··· Text ···

Yet the robot Ava does pull some rather devious acts toward the finale. I don’t want to spoil the ending for anyone, but how do you explain her actions?
I think that depends on your perspective. Often stories shift according to where you’re positioned in the story and your proximity to a character. My personal proximity is with the machine’s character, not with the two guys. If you look at the film and the story in that way, what you have is a sentient creature who is imprisoned and wants to get out and has to act in a way that facilitates her escape. Now in that respect, the two people that she sees on the outside of the glass [seem like captors]. And the person or creature she feels a stronger connection to and an empathy with is other machines. It’s not these two people, and if you see Ava as a woman in a glass box, her actions seem to be much more reasonable.
What do you personally see for the future of AI? Do you believe that we should work to create strong artificial intelligence? And do you ascribe to the beliefs of Elon Musk and Stephen Hawking that we should be afraid of the robots to come?
I do agree with some of the terms laid out in the film. If something can happen it will happen. If that’s the case, the right conversation is not ‘Should we develop strong AI?’ It’s ‘What will we do when we have strong AI?’ If it can happen, it becomes inevitable. If it can’t, then it’s no problem. I want to move past the question of whether or not it will happen, but what are the right ways to think about it.
If it can happen, I assume there’s a way to put checks and balances on it. I think it’s correct to be cautious, and it may be correct to be alarmist but not to the point where you stop doing it. The parallel in the film is to nuclear power. Nuclear power clearly has the potential to destroy mankind, but we did of course develop it and have managed not to destroy mankind, because of a system of checks and balances. I would expect AI to do the same. I have cautious optimism.
You introduce a number of thought experiments in your movie, like Mary in the black and white room. It’s the story of a woman who’s spent her entire life in black and white and then experiences color for the first time. Can you explain the argument behind that?

··· Records ···

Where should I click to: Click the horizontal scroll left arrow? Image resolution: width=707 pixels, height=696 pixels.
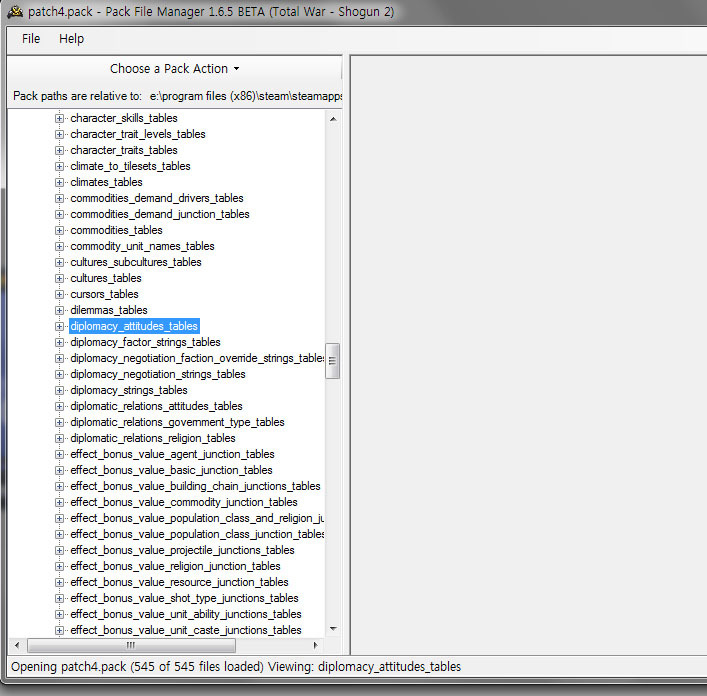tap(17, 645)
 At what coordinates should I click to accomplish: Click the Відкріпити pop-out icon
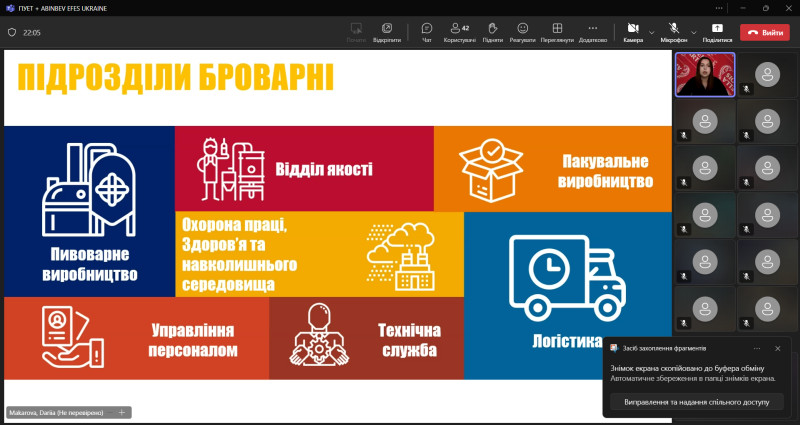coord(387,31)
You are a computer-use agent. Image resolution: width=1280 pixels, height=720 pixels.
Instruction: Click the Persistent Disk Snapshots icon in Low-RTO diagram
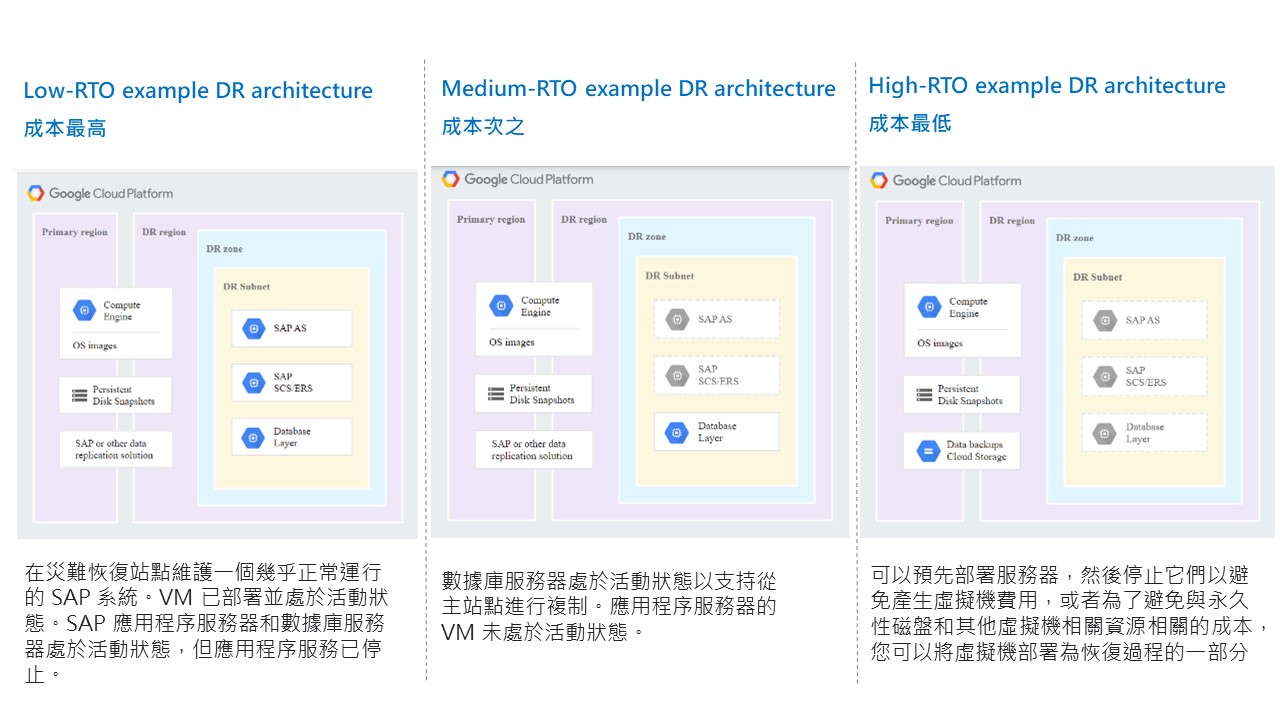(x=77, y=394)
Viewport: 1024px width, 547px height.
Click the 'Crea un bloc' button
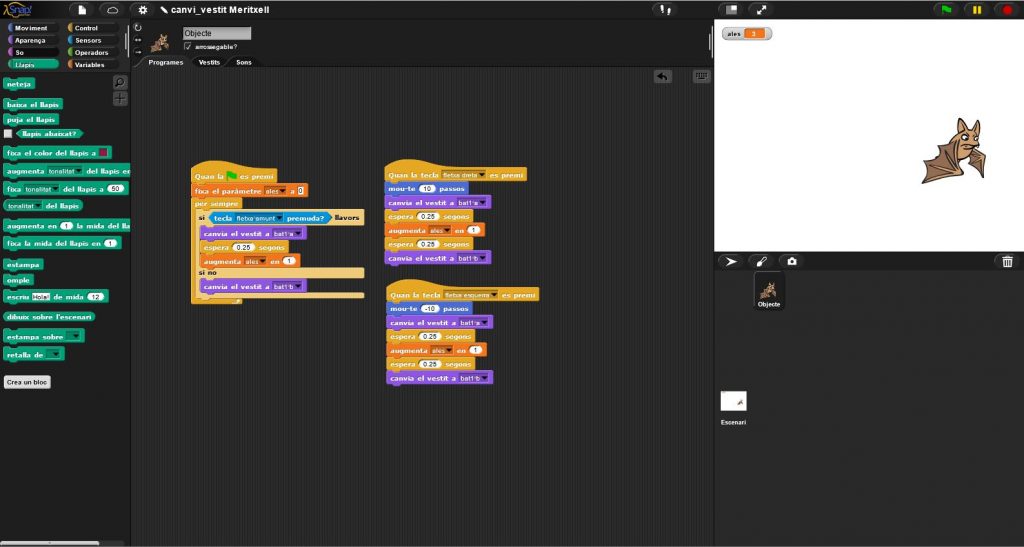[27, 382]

···

Work instruction 1
Please reproduce the interview from "If it can happen, I assume" to "have cautious optimism.", switching "mankind" to "humanity".
Work instruction 2
Answer these questions from the interview:
(a) What does the film's parallel for AI turn out to be?
(b) With whose character does the interviewee say their personal proximity lies?
(c) In the Mary thought experiment, what has the woman spent her entire life in?

Task answer 1
If it can happen, I assume there’s a way to put checks and balances on it. I think it’s correct to be cautious, and it may be correct to be alarmist but not to the point where you stop doing it. The parallel in the film is to nuclear power. Nuclear power clearly has the potential to destroy humanity, but we did of course develop it and have managed not to destroy humanity, because of a system of checks and balances. I would expect AI to do the same. I have cautious optimism.

Task answer 2
(a) Nuclear power.
(b) The machine's character.
(c) Black and white.